In 1 Kings 12:25-33, we see King Jeroboam, the son of King Solomon, use God to ensure self-preservation of his political reign. After Solomon’s death, the united nation of Israel split into the Southern and Northern Kingdoms, with the North ruled by King Jeroboam. Because the Southern Kingdom of Judah contained Jerusalem, which was where the original temple was for the worship of YHWH, King Jeroboam had to draw the Northern Kingdom’s attention away from the former religious home. He knew that if the people of the North kept going to Jerusalem, they’d turn their hearts back to the South and eventually call for his death (v. 27). So out of a desire for self-preservation, Jeroboam erects new temples, creates golden calves as images of God, and beckons his subjects to worship there instead of Jerusalem. All of these actions to draw people away from Jerusalem were violations of the law laid out in Deuteronomy about proper worship, which God will not take kindly to (1 Kings 13).

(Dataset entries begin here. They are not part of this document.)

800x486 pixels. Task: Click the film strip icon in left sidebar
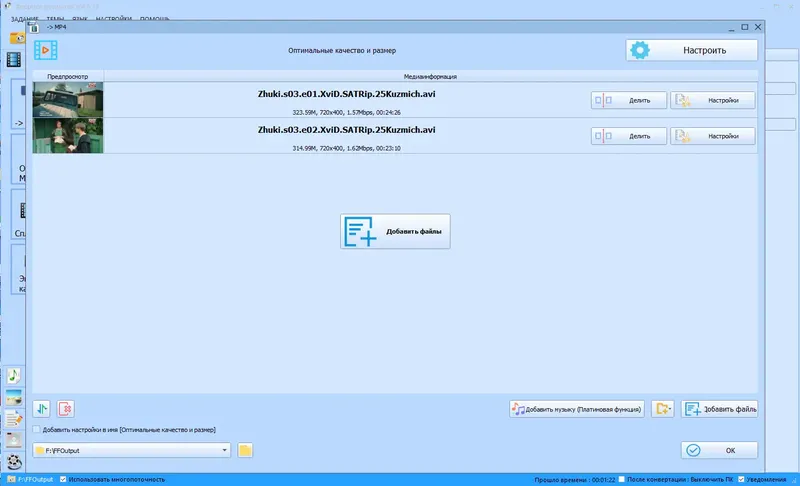tap(14, 60)
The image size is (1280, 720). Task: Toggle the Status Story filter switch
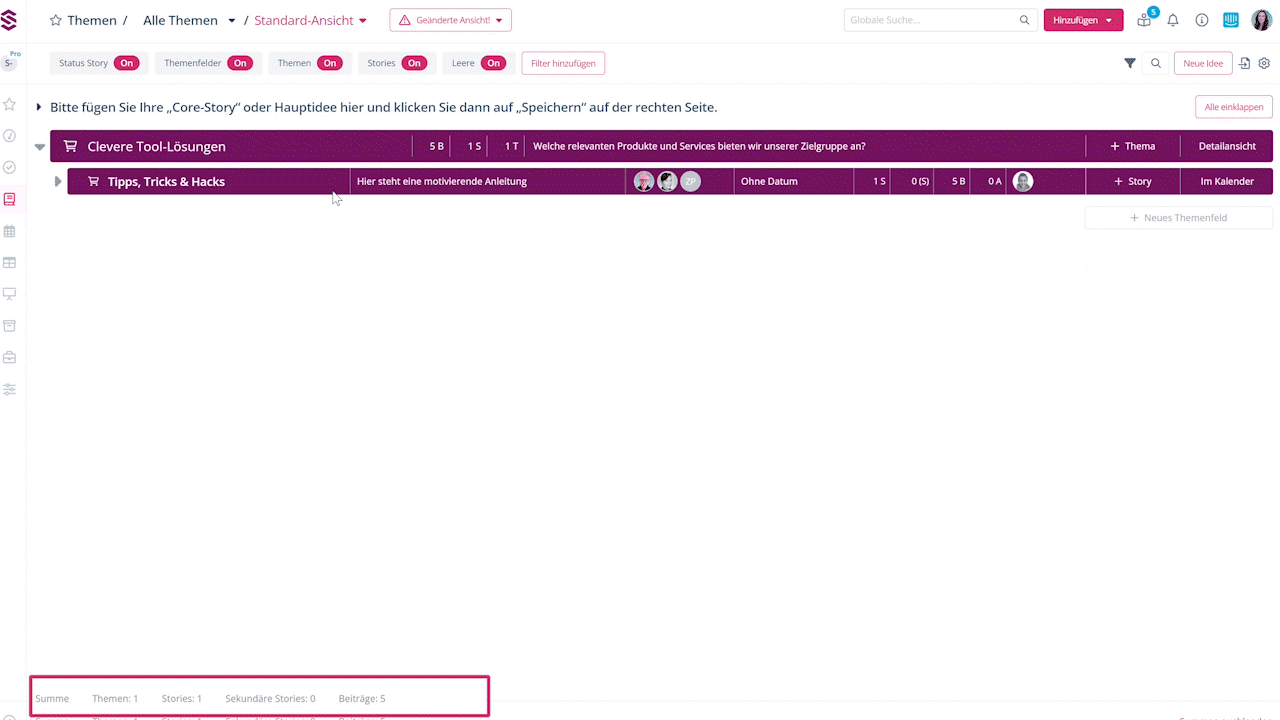pyautogui.click(x=126, y=63)
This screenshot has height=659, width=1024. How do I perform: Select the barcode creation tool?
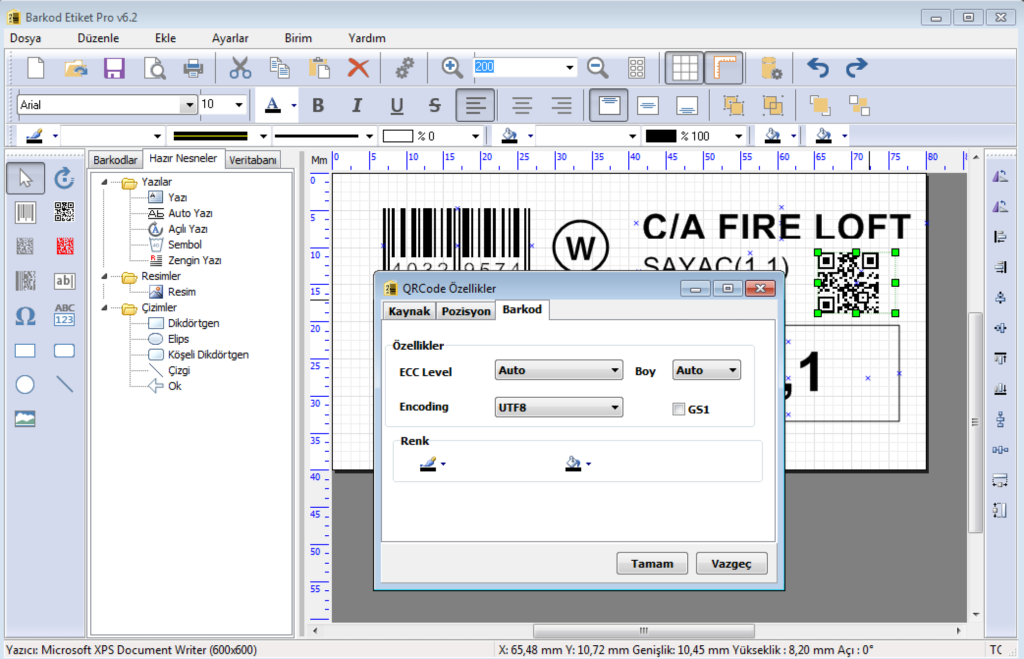point(24,210)
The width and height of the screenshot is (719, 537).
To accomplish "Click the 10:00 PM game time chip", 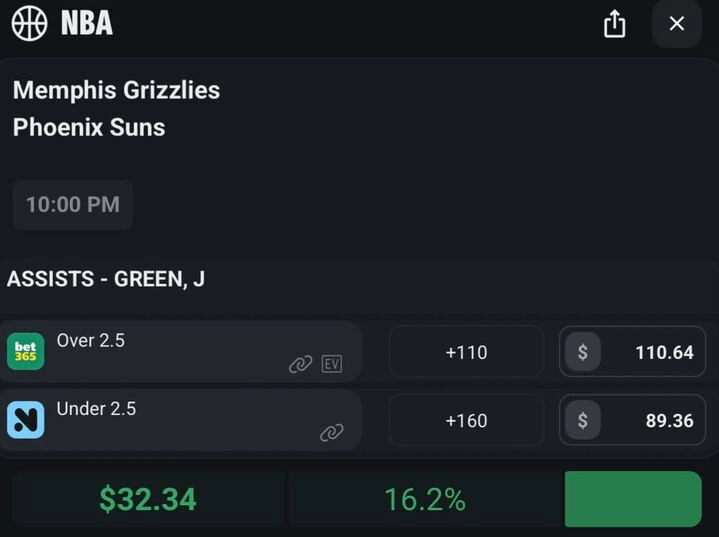I will 73,205.
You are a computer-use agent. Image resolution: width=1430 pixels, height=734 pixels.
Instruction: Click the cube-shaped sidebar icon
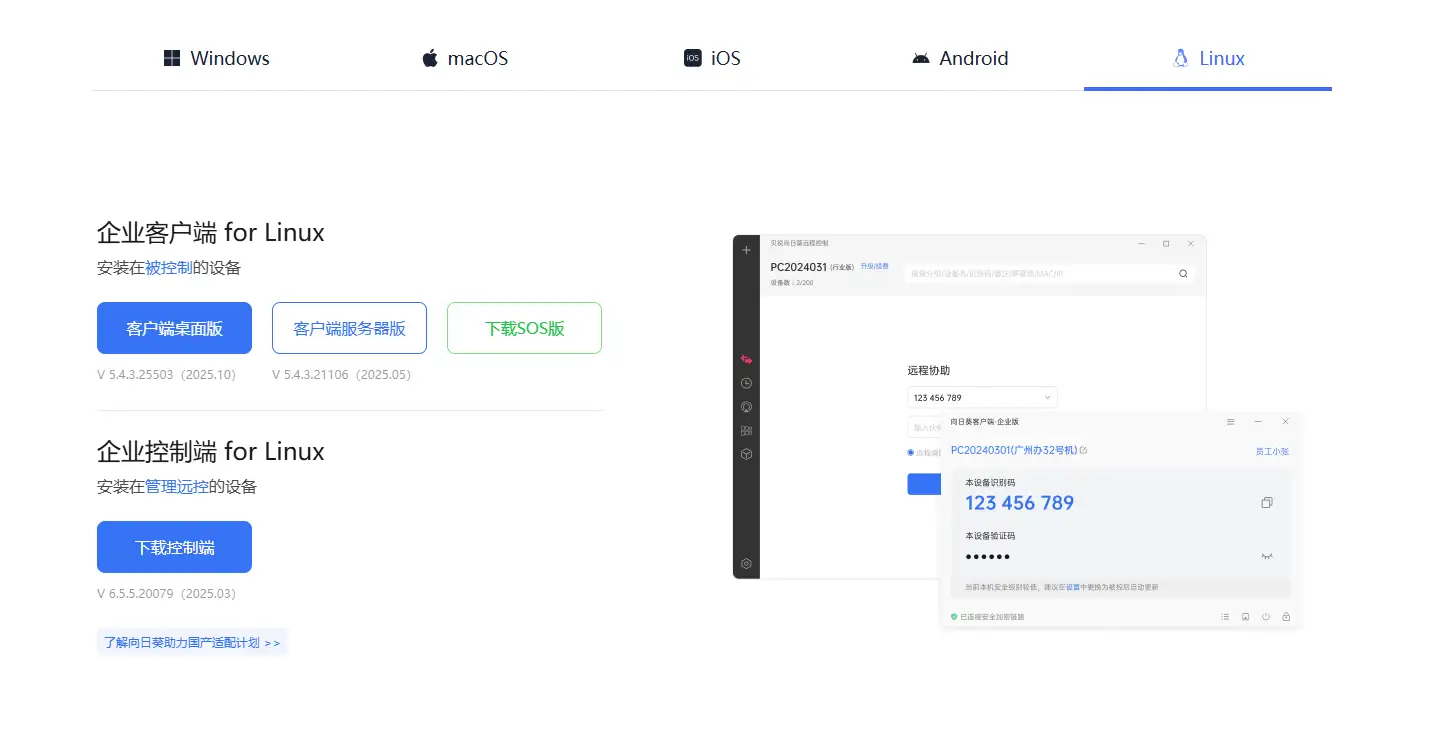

We can be like King Jeroboam. Out of desire for self-preservation, we can draw undue attention to ourselves and thus violate God’s will for us. Instead of enshrining vanity and avarice like our culture encourages, can we set good boundaries around us so that all of creation can flourish? Let us see and hear God moving elsewhere and be comfortable with that.
Such a perspective will require humility. I pray The Lord grant you that today.